* **Task brief**: Can you copy out every one of the following lines word for word?

* **Exercise input**:
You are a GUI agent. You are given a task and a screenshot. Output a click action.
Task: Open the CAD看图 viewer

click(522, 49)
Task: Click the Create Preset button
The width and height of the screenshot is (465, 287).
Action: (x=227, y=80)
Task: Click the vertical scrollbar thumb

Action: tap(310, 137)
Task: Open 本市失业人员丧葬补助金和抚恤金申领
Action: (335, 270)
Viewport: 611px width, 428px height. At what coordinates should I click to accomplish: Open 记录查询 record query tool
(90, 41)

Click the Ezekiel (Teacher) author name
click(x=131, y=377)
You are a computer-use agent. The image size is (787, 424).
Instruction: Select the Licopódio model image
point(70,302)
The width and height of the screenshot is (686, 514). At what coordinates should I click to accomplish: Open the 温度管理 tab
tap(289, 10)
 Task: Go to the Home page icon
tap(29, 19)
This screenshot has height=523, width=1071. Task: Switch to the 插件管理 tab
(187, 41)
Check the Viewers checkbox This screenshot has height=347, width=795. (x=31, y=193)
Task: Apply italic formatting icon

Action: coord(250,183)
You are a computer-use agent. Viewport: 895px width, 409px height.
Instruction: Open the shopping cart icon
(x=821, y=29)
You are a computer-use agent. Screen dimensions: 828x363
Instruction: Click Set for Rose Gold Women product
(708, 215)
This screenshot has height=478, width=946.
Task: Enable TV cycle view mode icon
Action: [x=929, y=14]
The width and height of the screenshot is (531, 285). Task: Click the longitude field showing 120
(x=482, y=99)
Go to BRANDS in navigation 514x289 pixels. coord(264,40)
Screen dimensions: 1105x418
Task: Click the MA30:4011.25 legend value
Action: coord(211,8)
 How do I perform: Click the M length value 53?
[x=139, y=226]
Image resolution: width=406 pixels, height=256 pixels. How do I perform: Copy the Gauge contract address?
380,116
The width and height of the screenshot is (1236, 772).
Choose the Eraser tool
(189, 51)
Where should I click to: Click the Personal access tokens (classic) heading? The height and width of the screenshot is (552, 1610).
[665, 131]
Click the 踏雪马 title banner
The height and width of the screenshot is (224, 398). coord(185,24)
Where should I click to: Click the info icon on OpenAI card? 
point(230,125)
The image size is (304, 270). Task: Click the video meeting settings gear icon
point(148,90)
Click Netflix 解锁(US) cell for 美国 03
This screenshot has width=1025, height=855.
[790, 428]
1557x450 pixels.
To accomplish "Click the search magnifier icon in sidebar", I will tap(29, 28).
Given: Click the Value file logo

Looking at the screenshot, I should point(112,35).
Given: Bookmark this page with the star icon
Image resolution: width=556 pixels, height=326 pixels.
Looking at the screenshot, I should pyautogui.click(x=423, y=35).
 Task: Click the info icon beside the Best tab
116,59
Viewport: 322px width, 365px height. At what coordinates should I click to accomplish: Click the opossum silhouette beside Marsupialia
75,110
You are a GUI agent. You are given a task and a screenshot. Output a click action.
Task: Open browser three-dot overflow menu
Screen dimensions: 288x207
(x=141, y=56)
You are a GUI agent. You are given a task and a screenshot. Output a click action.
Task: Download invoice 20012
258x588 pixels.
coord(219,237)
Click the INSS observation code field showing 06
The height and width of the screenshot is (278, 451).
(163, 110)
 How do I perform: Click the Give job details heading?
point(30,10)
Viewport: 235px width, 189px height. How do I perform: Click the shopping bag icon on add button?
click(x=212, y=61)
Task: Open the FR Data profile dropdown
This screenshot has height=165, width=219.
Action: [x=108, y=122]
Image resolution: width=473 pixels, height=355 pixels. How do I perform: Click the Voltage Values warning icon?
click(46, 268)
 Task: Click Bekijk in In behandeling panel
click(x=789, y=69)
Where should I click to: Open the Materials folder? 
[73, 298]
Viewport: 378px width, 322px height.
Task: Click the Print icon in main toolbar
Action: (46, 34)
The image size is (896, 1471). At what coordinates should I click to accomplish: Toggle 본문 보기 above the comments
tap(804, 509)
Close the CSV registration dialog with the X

* **Task response**:
You are a GUI agent. You are given a task and a screenshot. Output a click action.
Task: Open the CAD看图 viewer

click(522, 49)
Task: Click the Create Preset button
The width and height of the screenshot is (465, 287).
Action: (x=227, y=80)
Task: Click the vertical scrollbar thumb

Action: tap(310, 137)
Task: Open 本市失业人员丧葬补助金和抚恤金申领
Action: (335, 270)
Viewport: 611px width, 428px height. At what coordinates should I click to accomplish: Open 记录查询 record query tool
(90, 41)

Click the Ezekiel (Teacher) author name
click(x=131, y=377)
You are a computer-use agent. The image size is (787, 424).
Instruction: Select the Licopódio model image
point(70,302)
The width and height of the screenshot is (686, 514). At what coordinates should I click to accomplish: Open the 温度管理 tab
tap(289, 10)
 Task: Go to the Home page icon
tap(29, 19)
This screenshot has height=523, width=1071. Task: Switch to the 插件管理 tab
(187, 41)
Check the Viewers checkbox This screenshot has height=347, width=795. (x=31, y=193)
Task: Apply italic formatting icon

Action: coord(250,183)
You are a computer-use agent. Viewport: 895px width, 409px height.
Instruction: Open the shopping cart icon
(x=821, y=29)
You are a computer-use agent. Screen dimensions: 828x363
Instruction: Click Set for Rose Gold Women product
(708, 215)
This screenshot has height=478, width=946.
Task: Enable TV cycle view mode icon
Action: [x=929, y=14]
The width and height of the screenshot is (531, 285). Task: Click the longitude field showing 120
(x=482, y=99)
Go to BRANDS in navigation 514x289 pixels. coord(264,40)
Screen dimensions: 1105x418
Task: Click the MA30:4011.25 legend value
Action: coord(211,8)
 How do I perform: Click the M length value 53?
[x=139, y=226]
Image resolution: width=406 pixels, height=256 pixels. How do I perform: Copy the Gauge contract address?
380,116
The width and height of the screenshot is (1236, 772).
Choose the Eraser tool
(189, 51)
Where should I click to: Click the Personal access tokens (classic) heading? The height and width of the screenshot is (552, 1610).
[665, 131]
Click the 踏雪马 title banner
The height and width of the screenshot is (224, 398). coord(185,24)
Where should I click to: Click the info icon on OpenAI card? 
point(230,125)
The image size is (304, 270). Task: Click the video meeting settings gear icon
point(148,90)
Click Netflix 解锁(US) cell for 美国 03
This screenshot has width=1025, height=855.
[790, 428]
1557x450 pixels.
To accomplish "Click the search magnifier icon in sidebar", I will tap(29, 28).
Given: Click the Value file logo

Looking at the screenshot, I should point(112,35).
Given: Bookmark this page with the star icon
Image resolution: width=556 pixels, height=326 pixels.
Looking at the screenshot, I should pyautogui.click(x=423, y=35).
 Task: Click the info icon beside the Best tab
116,59
Viewport: 322px width, 365px height. At what coordinates should I click to accomplish: Click the opossum silhouette beside Marsupialia
75,110
You are a GUI agent. You are given a task and a screenshot. Output a click action.
Task: Open browser three-dot overflow menu
Screen dimensions: 288x207
(x=141, y=56)
You are a GUI agent. You are given a task and a screenshot. Output a click action.
Task: Download invoice 20012
258x588 pixels.
coord(219,237)
Click the INSS observation code field showing 06
The height and width of the screenshot is (278, 451).
(163, 110)
 How do I perform: Click the Give job details heading?
point(30,10)
Viewport: 235px width, 189px height. How do I perform: Click the shopping bag icon on add button?
click(x=212, y=61)
Task: Open the FR Data profile dropdown
This screenshot has height=165, width=219.
Action: [x=108, y=122]
Image resolution: width=473 pixels, height=355 pixels. How do I perform: Click the Voltage Values warning icon?
click(46, 268)
 Task: Click Bekijk in In behandeling panel
click(x=789, y=69)
Where should I click to: Open the Materials folder? 
[73, 298]
Viewport: 378px width, 322px height.
Task: Click the Print icon in main toolbar
Action: (46, 34)
The image size is (896, 1471). At what coordinates should I click to accomplish: Toggle 본문 보기 above the comments
tap(804, 509)
Close the CSV registration dialog with the X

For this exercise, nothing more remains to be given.